Jika diikuti dengan penerapan tata laksana pemeliharaan yang baik, seekor ayam petelur mampu menghasilkan 420 butir telur selama satu kali siklus produksi (umur 18-90 minggu). Hal ini meningkat signifikan dibanding tahun 2007 yang rata-rata per siklusnya masih menghasilkan 321 butir telur. Begitu juga dengan nilai FCR yang semakin baik dari tahun ke tahun.

Genetik ayam yang berubah juga berdampak pada umur produksi yang bisa panjang. Afkir yang biasanya dilakukan umur 80 minggu, saat ini bisa dilakukan umur 90 minggu bahkan sampai ada yang bisa mencapai 100 minggu.

Masa produksi dapat diibaratkan sebagai masa dimana peternak menuai hasil dari pemeliharaan pullet sebelumnya. Ayam petelur mulai berproduksi ketika mencapai umur 18 minggu.
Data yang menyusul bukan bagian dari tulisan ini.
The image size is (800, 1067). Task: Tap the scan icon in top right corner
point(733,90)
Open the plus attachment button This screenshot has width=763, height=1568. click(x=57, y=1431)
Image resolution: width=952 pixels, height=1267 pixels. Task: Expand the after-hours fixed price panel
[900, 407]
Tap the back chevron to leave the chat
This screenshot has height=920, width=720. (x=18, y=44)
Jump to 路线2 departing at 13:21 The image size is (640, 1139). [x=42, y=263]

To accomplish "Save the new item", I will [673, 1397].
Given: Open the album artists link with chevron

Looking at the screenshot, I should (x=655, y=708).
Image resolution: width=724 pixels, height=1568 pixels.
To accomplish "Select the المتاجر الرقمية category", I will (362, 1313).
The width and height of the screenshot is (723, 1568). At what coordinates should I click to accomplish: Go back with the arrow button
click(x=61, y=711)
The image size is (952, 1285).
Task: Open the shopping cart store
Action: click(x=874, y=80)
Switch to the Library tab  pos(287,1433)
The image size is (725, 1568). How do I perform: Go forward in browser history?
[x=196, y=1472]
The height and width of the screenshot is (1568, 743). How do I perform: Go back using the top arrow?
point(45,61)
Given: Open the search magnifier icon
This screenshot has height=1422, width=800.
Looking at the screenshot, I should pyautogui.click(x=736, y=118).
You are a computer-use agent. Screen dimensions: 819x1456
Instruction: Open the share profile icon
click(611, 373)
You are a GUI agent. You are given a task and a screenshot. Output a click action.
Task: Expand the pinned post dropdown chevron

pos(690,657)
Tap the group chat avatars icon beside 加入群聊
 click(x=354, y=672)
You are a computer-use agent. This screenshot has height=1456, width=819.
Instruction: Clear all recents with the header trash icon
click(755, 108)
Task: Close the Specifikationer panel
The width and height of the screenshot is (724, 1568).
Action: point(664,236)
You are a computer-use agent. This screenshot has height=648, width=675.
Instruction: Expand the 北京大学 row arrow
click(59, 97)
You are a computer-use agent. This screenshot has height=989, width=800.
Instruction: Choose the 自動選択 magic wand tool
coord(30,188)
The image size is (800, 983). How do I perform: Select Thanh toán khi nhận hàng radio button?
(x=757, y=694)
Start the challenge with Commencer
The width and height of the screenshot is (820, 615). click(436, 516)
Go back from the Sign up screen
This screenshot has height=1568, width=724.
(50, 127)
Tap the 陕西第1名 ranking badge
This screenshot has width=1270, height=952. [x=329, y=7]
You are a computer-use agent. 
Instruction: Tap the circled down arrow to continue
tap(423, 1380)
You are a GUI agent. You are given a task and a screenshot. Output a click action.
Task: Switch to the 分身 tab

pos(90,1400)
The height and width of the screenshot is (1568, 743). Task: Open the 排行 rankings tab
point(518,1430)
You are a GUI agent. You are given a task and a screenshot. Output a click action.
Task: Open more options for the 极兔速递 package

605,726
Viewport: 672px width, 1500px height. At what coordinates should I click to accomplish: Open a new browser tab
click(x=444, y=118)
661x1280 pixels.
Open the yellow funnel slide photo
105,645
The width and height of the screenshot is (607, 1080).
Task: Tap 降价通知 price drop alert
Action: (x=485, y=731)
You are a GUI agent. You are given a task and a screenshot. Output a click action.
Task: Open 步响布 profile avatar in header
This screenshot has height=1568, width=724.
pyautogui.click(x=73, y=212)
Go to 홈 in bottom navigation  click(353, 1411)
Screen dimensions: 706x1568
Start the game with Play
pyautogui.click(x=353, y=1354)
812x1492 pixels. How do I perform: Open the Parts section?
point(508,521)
Pada umur tersebut, tingkat produksi telur baru mencapai sekitar 3,8% dan selanjutnya akan terus mengalami peningkatan secara cepat hingga mencapai puncak produksi yaitu sekitar 94-96% dalam kurun waktu ± 2 bulan (di umur 26 minggu). Produksi telur diketahui telah mencapai puncaknya apabila selama 5 minggu berturut-turut persentase produksi telur sudah tidak mengalami peningkatan lagi. Sesuai dengan pola siklus bertelur, maka setelah mencapai puncak produksi, sedikit demi sedikit jumlah produksi mulai mengalami penurunan secara konstan dalam jangka waktu cukup lama (selama 52-62 minggu sejak pertama kali bertelur). Laju penurunan produksi telur secara normal berkisar antara 0,4-0,5% per minggu (Sumber: ISA Brown Management Guide, 2019).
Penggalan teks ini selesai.